China’s leaders are trying to tighten discipline on local governments when it comes to infrastructure spending. And they’re also tightening the reins on private companies. The return on assets for Chinese companies will gradually shrink as they grow, according to Capital Economics. That’s because they not only need to meet customer demands but also face tougher government oversight.
China’s ability to take off is constrained not only by domestic policy but also by the US government. In October 2022, the US imposed controls on the sale of advanced computer chips to China, which will hurt Chinese companies that make products such as mobile phones, medical devices and cars.
Goldman Sachs has not factored this damage into its long-term forecast, but estimates that China's GDP by the end of this decade could be about 2% smaller than it would have been without US intervention.
The tech war could go further. Diego Cerdeiro, an economist at the IMF, and a team of experts studied a hypothetical scenario in which the US restricted technology trade with China and successfully persuaded other OECD members to do the same.
Under this extreme scenario, China’s economy could be about 9% smaller in 10 years than it would have been without intervention. So it’s not hard to see why China’s productivity growth could be as low as 3% instead of 5%.

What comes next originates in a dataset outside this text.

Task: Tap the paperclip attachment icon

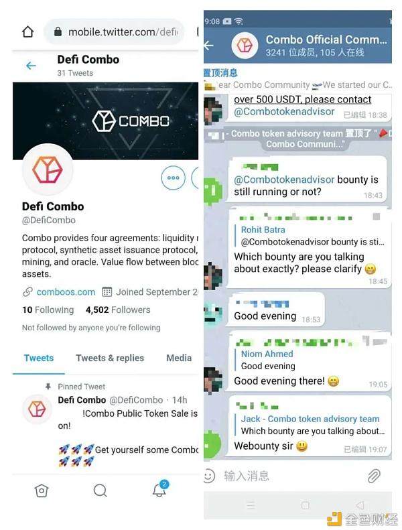Action: click(374, 476)
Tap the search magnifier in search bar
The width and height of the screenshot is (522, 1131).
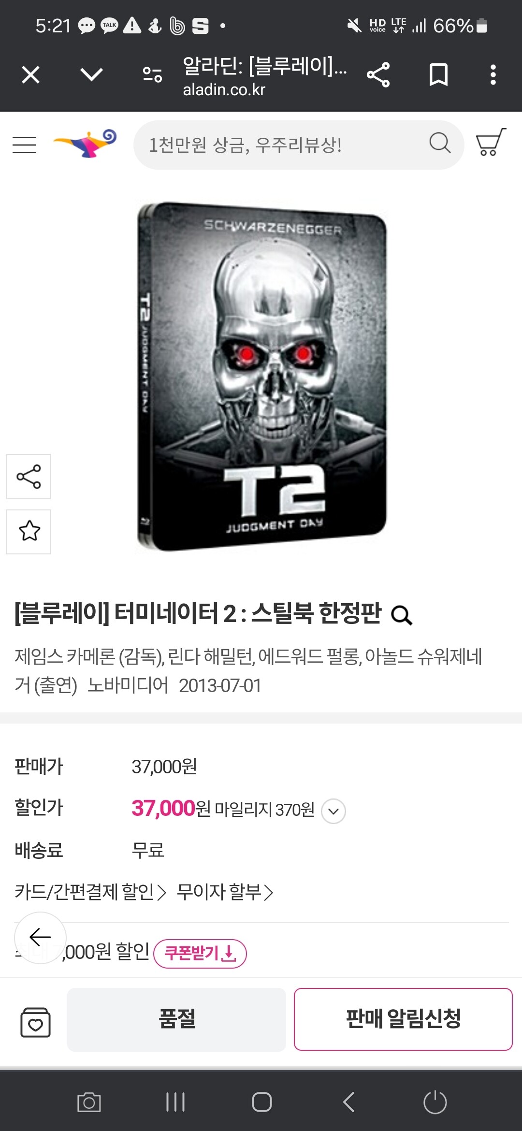[440, 143]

Of course, any forecast must be treated with caution. Forecasts are often wrong. Small differences in productivity or population growth, when combined and accumulated over many years, can lead to dramatically different outcomes.

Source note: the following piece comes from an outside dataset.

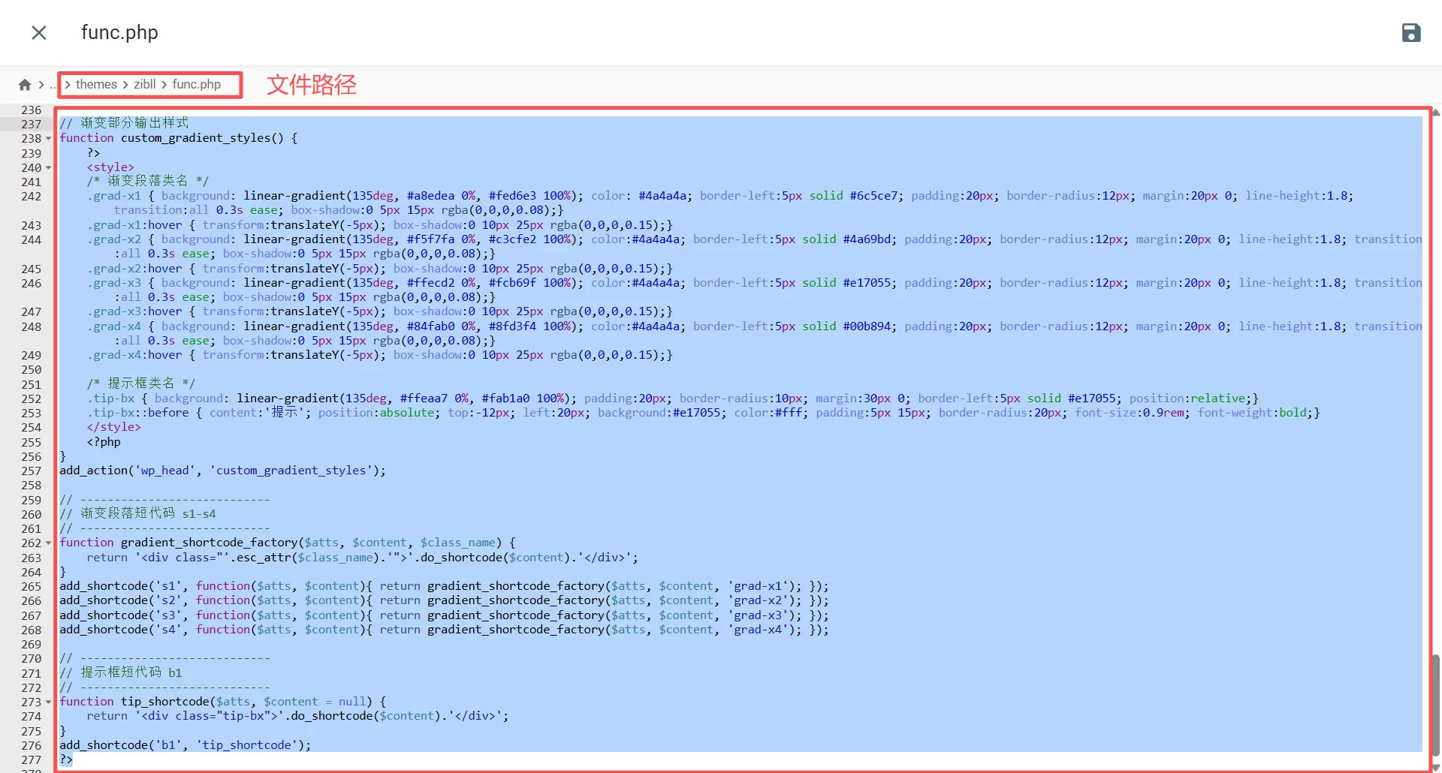Click line number 242 in the gutter
Viewport: 1442px width, 773px height.
(x=32, y=196)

Forecasts are also sensitive to prices, especially the relative prices of currencies. Unexpected changes in exchange rates can distort predictions of economic strength. Currently, a basket of goods and services that costs $100 in the United States costs about $60 in China. That suggests the yuan is undervalued.
Capital Economics believes this low valuation will persist, while Goldman Sachs believes valuations will narrow, possibly due to a stronger yuan or faster appreciation in China compared to the US. In Goldman Sachs’ view, this process will add about 20% to China’s GDP by mid-century.
If China's prices or exchange rate do not rise as Goldman Sachs predicts, China's GDP may never surpass that of the United States. If China's labor productivity grows just half a percentage point slower than Goldman Sachs predicts, China's GDP, all else equal, will never surpass that of the United States.
The same would happen if the US grew half a percentage point faster. If China’s fertility rate continues to decline (it will reach 0.85 children per woman by mid-century), China could take the lead in the 2030s and lose that position in the 2050s.
Even if China’s economy becomes the world’s largest, the gap with the second-largest economy is likely to be small. China is unlikely to build a lead over the US that is comparable to the 40% lead the US has over China, according to Rajah and Leng.
So a safe bet is that China and the US will remain near parities for decades to come. In Goldman Sachs’s scenario, China maintains a small but steady advantage over the US for more than 40 years. Capital Economics predicts that China’s GDP will still exceed 80% of US GDP by the end of 2050. China will continue to be a formidable rival to the world’s current leading superpower.